Similarities between the results obtained using WBs and hand wipes are not unexpected, as both matrices are capable of capturing chemicals from several sources—surface contact, vapor phase, and particulates in air [21,22,114] (Figure 4). In both cases, the sampler is small, lightweight, and no power source is needed. Aggregating exposure from several sources, in addition to their low cost [21,115], makes them excellent tools for exposure assessment. Finally, despite long history in exposure assessment [116], the standardization of sample collection of hand wipes also leaves a lot to be desired [117], the key variables being the number of wipes and amount of force applied while wiping the skin [118].

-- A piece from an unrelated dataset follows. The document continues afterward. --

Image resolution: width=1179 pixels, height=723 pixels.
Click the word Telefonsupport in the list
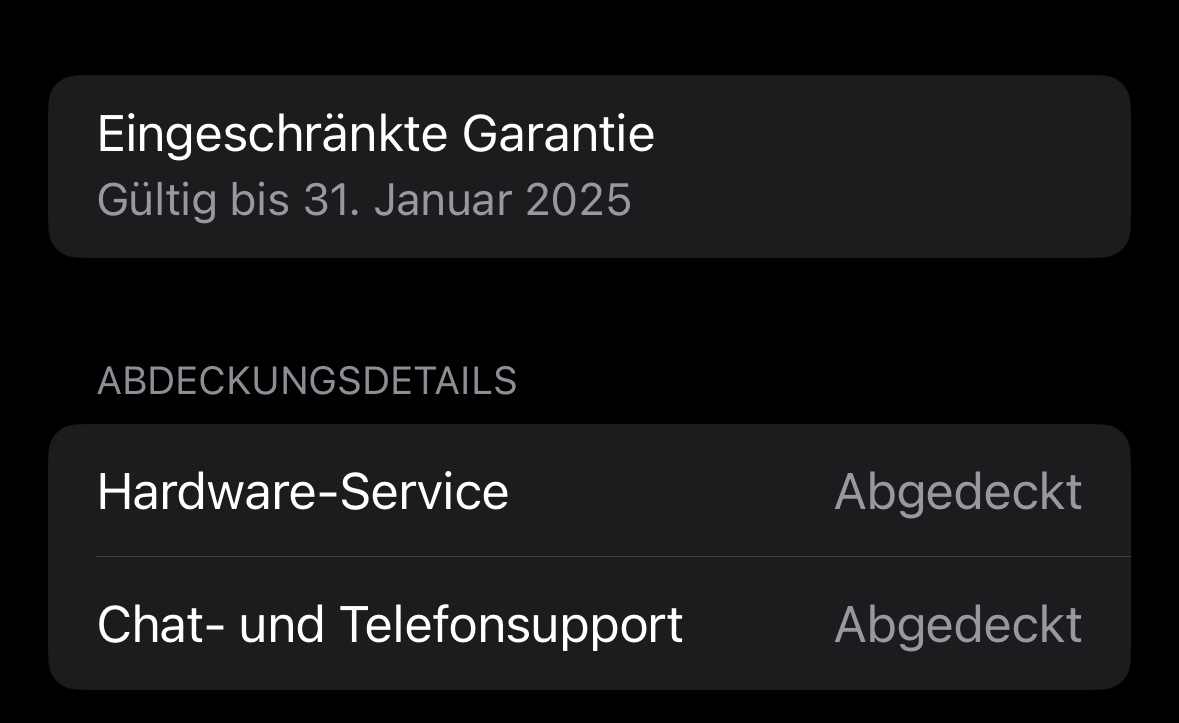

The differences between these matrices, however, are even more striking (Figure 4). Although both matrices capture exposure from similar sources, their main focus appears to be different, with WBs being more effective in sampling vapor and particulate phases, and hand wipes better at reflecting dermal exposure [51]. Furthermore, sampling with hand wipes has been repeatably shown to be susceptible to hand washing, which removes many organic contaminants very effectively and may cause underestimation of exposure [119,120,121]. Due to this fact, participants are asked not to wash their hands for some time prior to sampling, usually an hour [121,122,123], but some sampling protocols require a four-hour interval since the last hand washing [120], which may be considered an inconvenience. In case of WBs, the analytes are absorbed into the polymer, so hand washing should not significantly affect the sampling, although particles on the surface may be removed in the process. Another limitation of hand wipes, partially the consequence of the previous one, is the short time window covered by a single sample and considerable influence of timing of collection [123]. As a result, numerous samples need to be collected in longitudinal exposure assessment. Considering all the characteristics stated above and the fact that concentrations in WBs often correlated better with urine as compared to hand wipes, some authors see WBs as superior to the latter [72,76].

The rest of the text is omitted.